This is not my hypothesis or personal opinion. I just recall what I read from an article in the current issue of National Geographic (March '05).

The article said that usually only 1 out of 100,000 people can recognize a music note, i.e. D Flat, on its own. And such gifted talent is usually confined to some outstanding musicians, i.e. Mozart, in the western world.

However, the article said that those who speak tonal languages, i.e. Mandarin Chinese or Vietnam, are more endowed with this gift.

In an admission test for the Music Observatory in Beijing, about 63% of the Asian applicants are found to be gifted with such talent while only 7% of non-Asian applicants are.
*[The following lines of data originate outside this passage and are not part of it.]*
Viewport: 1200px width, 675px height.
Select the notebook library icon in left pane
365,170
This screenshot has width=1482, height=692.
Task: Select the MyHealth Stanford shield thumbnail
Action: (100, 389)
The only exception is Japan. Since Japanese is not a tonal language but still many Japanese kids are found to be very talented in music. The article attributes this phenomenon to the successful teaching method like Suzuki violin teaching to the kids at a very young age

Posted

I find this reasoning very suspect. Over half of the world's languages are tonal. And tones have nothing to do with absolute pitch at all (for reasons that should be obvious to any speaker of these languages). You can learn to recognize a D flat pretty accurately if you want: it's mostly a matter of training and practice. For example, I know that my speaking voice reaches a comfortable low at around A flat. Up a fourth, and there you are.

Moreover, a non-tonal language is not a language without intonation. English intonation patterns (say) are as complex and subtle as those of Cantonese, it's only their *function* that differs.

Posted

i could buy that there is a higher likelihood of a chinese speaker having perfect pitch by a very minimal percentage. I would never believe that its 7% versus 63%. As for the test carried out in Beijing.... I would be weary of lending credibility to such a 'study'.

Posted
http://www.guardian.co.uk/china/story/0,7369,1353606,00.html

Professor Deutsch discovered the connection when she tested first-year students from the prestigious Central Conservatory of Music in Beijing, all of whom spoke Mandarin, and the Eastman School of Music in Rochester, New York, who all spoke English.

Each of the students was asked to name 36 notes played at random from a keyboard. The researchers found that of the students who began music lessons between the ages of four and five, 14% of Americans had perfect pitch, compared with 60% of Chinese. When children began music lessons later in life, their chances of having perfect pitch dropped dramatically.

There's an obvious comparability problem here. Beijing's Conservatory of Music is a lot more selective than Eastman is. It's like the difference between the Miami Dolphins and the Miami Hurricanes.

China has 1.3 billion people and only a few music schools. The U.S. has 1/5 the population but many times the number of music schools.

Posted

have you been to a karaoke parlour in China, Taiwan, Singapore or Hong Kong? Trust me, there's no link between speaking Chinese and musical talent.

Posted

anecdotal "evidence" regarding people's singing abilities in karaoke bars is useless, and no scientific conclusions can come from such observations.

Posted

The article suggests that Chinese speakers are more likely to have "perfect pitch". It does not suggest that that makes them better at music in general.

Posted

I've read the link and I did some aural training myself, so I have a vague idea of the issues. If I get it right, the idea is that a speaker of a tonal language will find it easier to 'remember' a given pitch value (frequency) thanks to his own engrained speech habits (say every time he says a first tone in a certain way, he hits an F). There lies an obvious problem. If you look at the actual pitch contours of people speaking a tonal language, sentence intonation is superimposed over the tonal or stress patterns of smaller subunits. The actual perception of tones relies on a number of clues, and shape and position of each contour is more important than pitch. With Mandarin Chinese, even in a sentence of all 1-tones (她今天修收音機)the pitch at each syllable is not exactly the same, but varies according to several factors (like sentence stress or intonation).

The comfortable speaking range varies with each and every speaker, so any association you make between an absolute pitch value and a tone will not be reinforced by listening to others.

The 'well-tempered' tuning system is also very artificial compared to other tunings, so it's most likely a learned thing, i.e. very young children internalize it after being exposed to it. If perfect pitch can cause discomfort when listening to a transposed piece, you might as well argue that it is *harder* for those with perfect pitch to learn a tonal language.

Posted
The article suggests that Chinese speakers are more likely to have "perfect pitch". It does not suggest that that makes them better at music in general.

exactly.

but then again, has anybody been to a karaoke bar lately?...

*errr hrrrrmmm*

... ya... :wink:

  • 2 weeks later...
Posted
The article suggests that Chinese speakers are more likely to have "perfect pitch". It does not suggest that that makes them better at music in general.

I second that.

  • 2 weeks later...
Posted

By the way, Stephen Pinker's book "the language instinct" (the best book you could ever do yourself the favour of reading) says that while we distinguish musical tones with one side of the brain, we make out sentences with the other - Chinese and Thais are no exception.